## 问题
- A) 二叉树建树一文说，实现过程主要靠什么方法来得到结果？
- B) 请接着二叉树建树一文的末尾续写下去。

## 文本段落

+===+

数据结构实习 - problem K 用前序中序建立二叉树并以层序遍历和后序遍历输出

用前序中序建立二叉树并以层序遍历和后序遍历输出

writer：pprp

实现过程主要是通过递归，进行分解得到结果

代码如下：

#include <iostream>
#include <queue>
#include <cstdio>
#include <cstring>
using namespace std;
const int N = 1000;
struct tree
{
    tree* l;
    tree* r;
    int data;
    tree()
    {
        l = NULL;
        r = NULL;
        data = 0;
    }
};
void LevelOrder(tree * root)
{
    queue<tree*> q;
    tree * p = root;
    q.push(p);
    while(!q.empty())
    {
        p = q.front();
        q.pop();
        cout << p->data << " ";
        if(p->l != NULL)
            q.push(p->l);
        if(p->r != NULL)
            q.push(p->r);
    }
}

void PostOrder(tree * root)
{
    if(root != NULL)
    {
        PostOrder(root->l);
        PostOrder(root->r);
        cout << root->data << " ";
    }
}

tree * CreateTree(int* pre, int* in, int n)
{
    tree * node = NULL;
    int lpre[N], rpre[N];
    int lin[N],rin[N];
    memset(lin,0,sizeof(lin)),memset(rin,0,sizeof(rin)),
           memset(lpre,0,sizeof(lpre)),memset(rpre,0,sizeof(rpre));
    if(n == 0)
        return NULL;
    node = new tree;
    node->data = pre[1];
    int lincnt = 1, rincnt = 1;
    int lprecnt = 1, rprecnt = 1;
// deal with in order
    for(int i = 1; i <= n ; i++)

+===+

## 数据条目
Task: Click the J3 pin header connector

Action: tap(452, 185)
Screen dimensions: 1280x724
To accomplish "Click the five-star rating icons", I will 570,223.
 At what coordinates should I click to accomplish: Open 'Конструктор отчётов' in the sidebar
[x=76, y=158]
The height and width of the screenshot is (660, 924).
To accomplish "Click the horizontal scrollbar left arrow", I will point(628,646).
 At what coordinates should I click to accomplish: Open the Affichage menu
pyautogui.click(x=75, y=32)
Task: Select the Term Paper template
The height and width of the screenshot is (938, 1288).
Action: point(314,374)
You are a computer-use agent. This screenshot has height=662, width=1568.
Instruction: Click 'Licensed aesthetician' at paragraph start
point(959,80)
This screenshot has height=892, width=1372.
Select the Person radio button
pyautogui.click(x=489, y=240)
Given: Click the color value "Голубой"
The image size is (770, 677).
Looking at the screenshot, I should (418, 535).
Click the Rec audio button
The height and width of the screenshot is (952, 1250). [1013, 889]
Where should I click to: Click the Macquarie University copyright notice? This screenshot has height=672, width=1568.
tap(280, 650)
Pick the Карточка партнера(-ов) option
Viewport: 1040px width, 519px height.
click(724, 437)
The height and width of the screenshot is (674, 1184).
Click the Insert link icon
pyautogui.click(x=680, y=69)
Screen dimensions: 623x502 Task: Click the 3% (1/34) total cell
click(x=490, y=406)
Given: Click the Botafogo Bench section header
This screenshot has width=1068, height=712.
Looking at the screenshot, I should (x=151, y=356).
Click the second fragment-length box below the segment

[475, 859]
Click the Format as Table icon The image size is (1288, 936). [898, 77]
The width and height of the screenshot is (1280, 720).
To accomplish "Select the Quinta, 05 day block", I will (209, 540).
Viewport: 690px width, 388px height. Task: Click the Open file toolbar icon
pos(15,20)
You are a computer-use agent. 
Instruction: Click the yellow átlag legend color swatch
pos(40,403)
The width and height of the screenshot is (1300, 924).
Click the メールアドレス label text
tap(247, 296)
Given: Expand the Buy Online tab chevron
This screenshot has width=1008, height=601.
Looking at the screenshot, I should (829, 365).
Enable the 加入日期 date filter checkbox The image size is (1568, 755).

+===+

## 参考答案
- A) 主要通过递归，进行分解得到结果。

- B)
    {
        if(in[i]!=pre[1])
        {
            if(i <= lincnt)
                lin[lincnt++] = in[i];
            else
                rin[rincnt++] = in[i];
        }
    }
    lincnt--,rincnt--;
// deal with pre order
    for(int i = 2; i <= n ; i++)
    {
        if(i < (lincnt+2))
            lpre[lprecnt++] = pre[i];
        else
            rpre[rprecnt++] = pre[i];
    }
    lprecnt--,rprecnt--;
    node->l = CreateTree(lpre,lin,lincnt);
    node->r = CreateTree(rpre,rin,rincnt);
    return node;
}
int main()
{
    int n;
    cin >> n;
    int *pre, *in;
    pre = new int[n+1];
    in = new int[n+1];
    for(int i = 1; i <= n ; i++)
        cin >> pre[i];
    for(int i = 1; i <= n ; i++)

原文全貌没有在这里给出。